--- Records for this exercise Enclosed Below ---
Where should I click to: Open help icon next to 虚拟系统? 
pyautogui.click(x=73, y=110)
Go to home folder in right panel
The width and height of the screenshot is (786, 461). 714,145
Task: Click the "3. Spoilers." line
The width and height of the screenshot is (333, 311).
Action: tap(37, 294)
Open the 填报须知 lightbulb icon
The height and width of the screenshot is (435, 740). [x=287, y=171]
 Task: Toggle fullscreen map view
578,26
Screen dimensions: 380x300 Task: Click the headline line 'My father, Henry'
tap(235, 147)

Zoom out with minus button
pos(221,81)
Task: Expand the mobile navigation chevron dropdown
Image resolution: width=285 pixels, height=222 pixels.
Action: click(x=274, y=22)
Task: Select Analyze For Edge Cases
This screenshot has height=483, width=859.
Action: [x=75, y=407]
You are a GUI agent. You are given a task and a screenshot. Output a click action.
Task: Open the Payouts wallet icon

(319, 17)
--- End of Enclosed Records for this exercise ---
--- Records for this exercise Enclosed Below ---
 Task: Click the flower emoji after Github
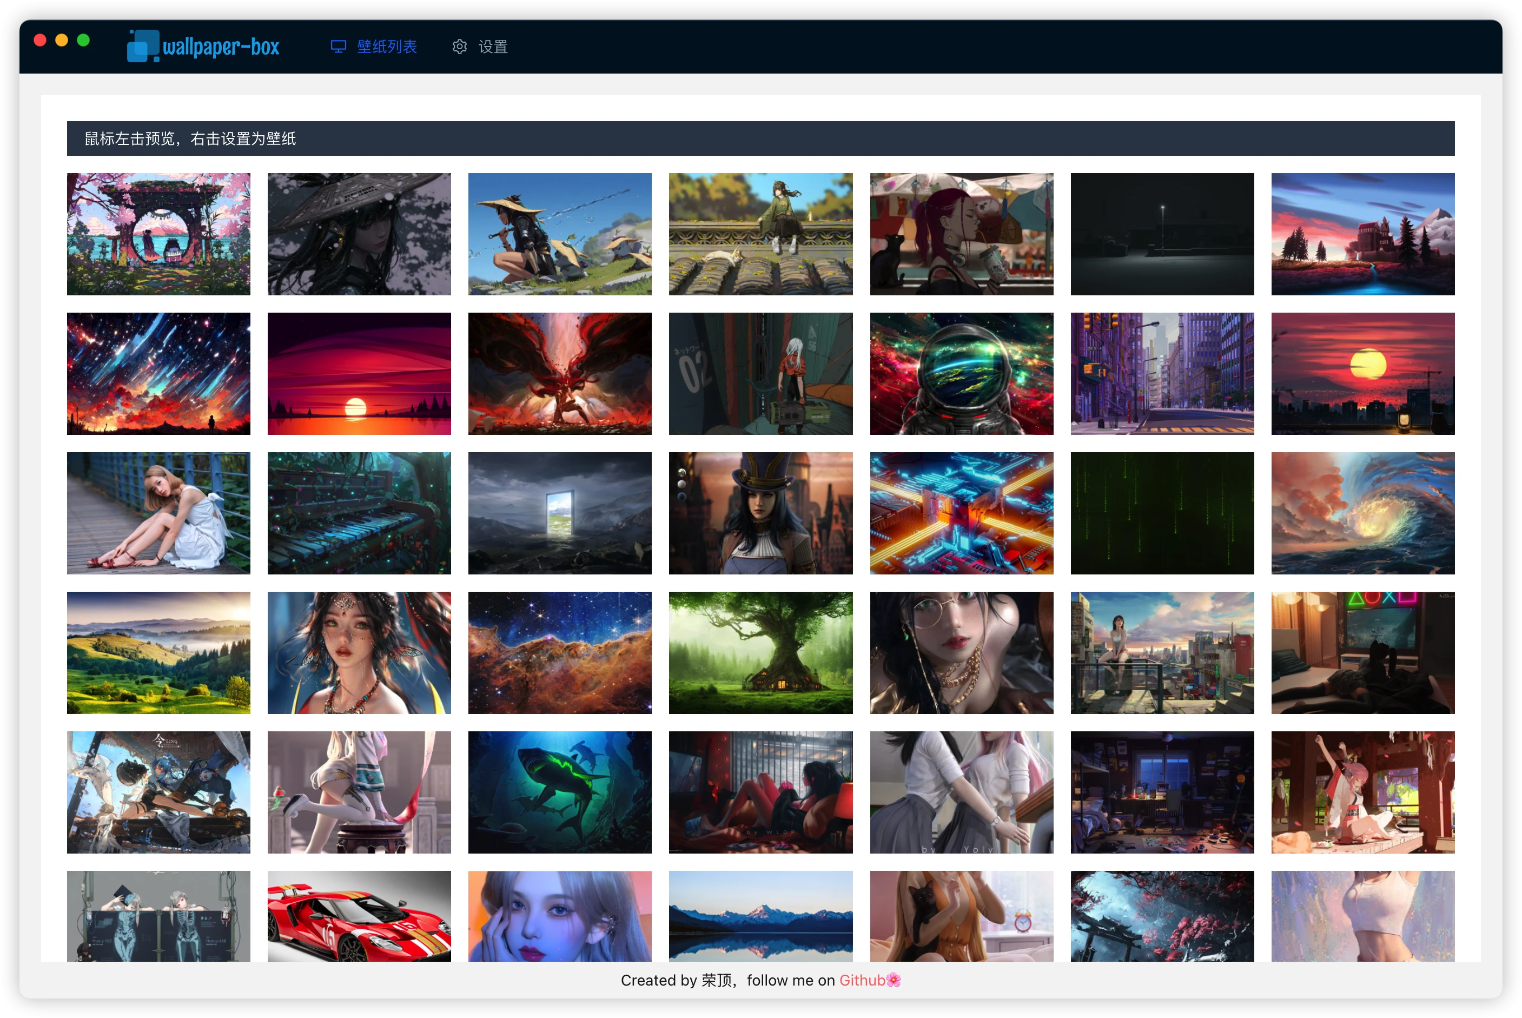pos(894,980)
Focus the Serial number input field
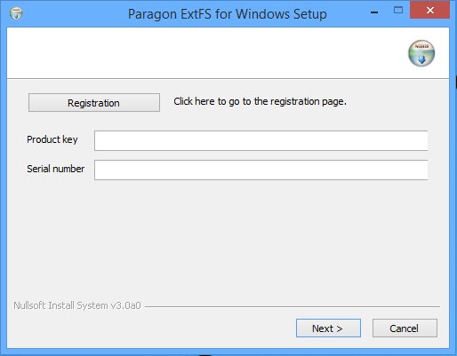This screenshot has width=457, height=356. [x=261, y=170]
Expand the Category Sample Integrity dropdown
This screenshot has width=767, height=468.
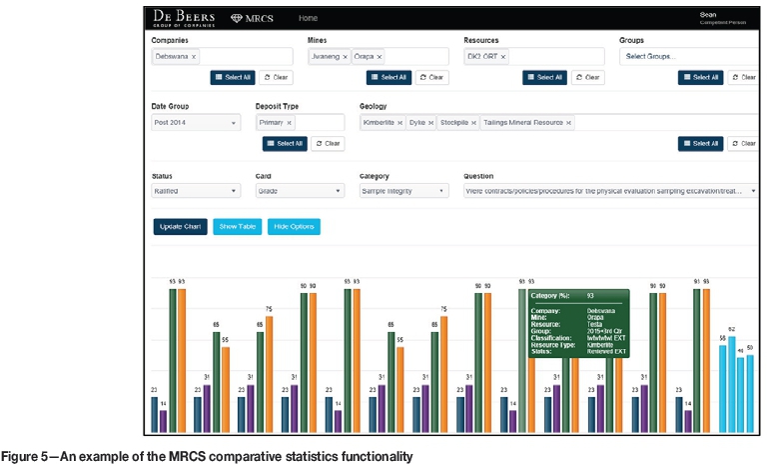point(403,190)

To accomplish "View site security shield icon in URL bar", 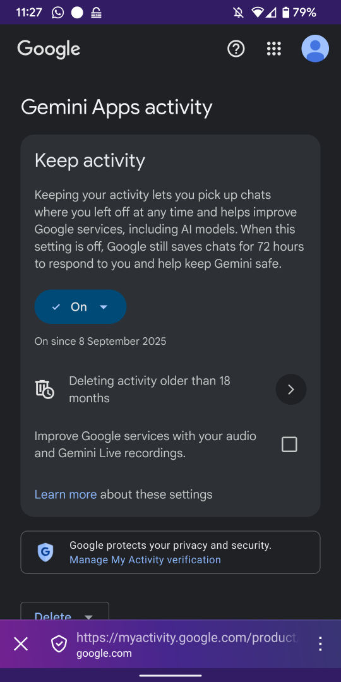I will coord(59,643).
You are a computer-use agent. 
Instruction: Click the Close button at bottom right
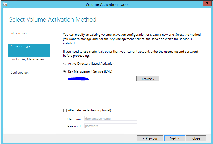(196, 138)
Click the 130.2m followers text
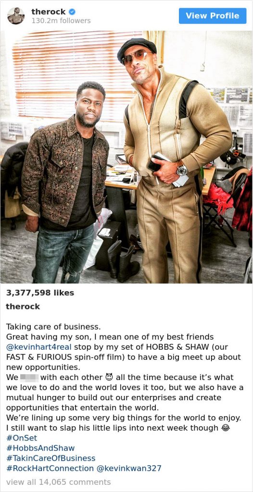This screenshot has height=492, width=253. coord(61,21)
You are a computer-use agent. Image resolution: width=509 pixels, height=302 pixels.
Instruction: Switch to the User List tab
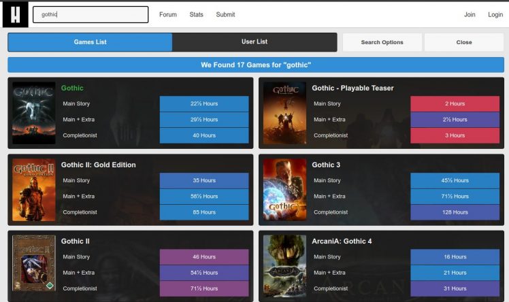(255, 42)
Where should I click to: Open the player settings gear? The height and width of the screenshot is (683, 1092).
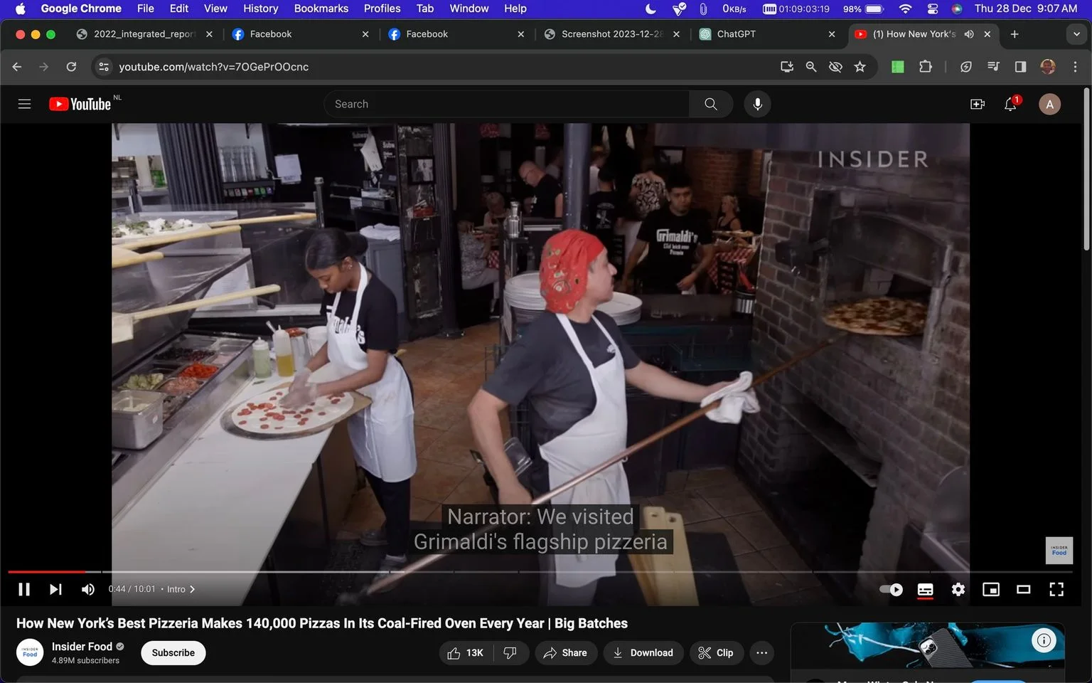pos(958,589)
--- End of Enclosed Records for this exercise ---
--- Records for this exercise Enclosed Below ---
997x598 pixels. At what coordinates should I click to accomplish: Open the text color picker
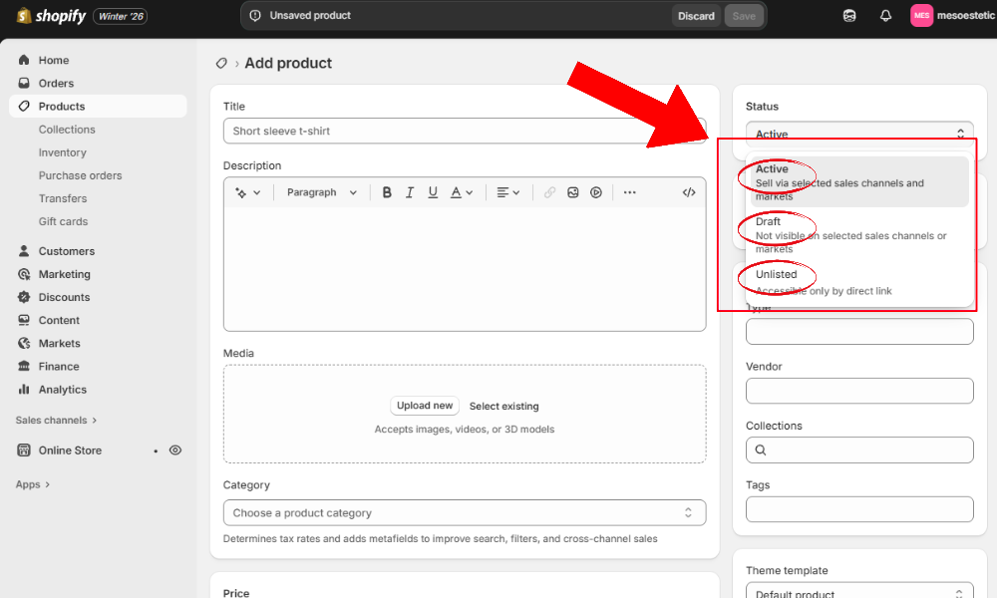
--- End of Enclosed Records for this exercise ---
- _Task item_:
Where a line in the records above includes the string "agent", show it.

- _Problem solution_:
You are a GUI agent. You are given a task and a screenshot. Output a click action.
You are a computer-use agent. 
You are a computer-use agent. Image resolution: width=509 pixels, height=302 pixels.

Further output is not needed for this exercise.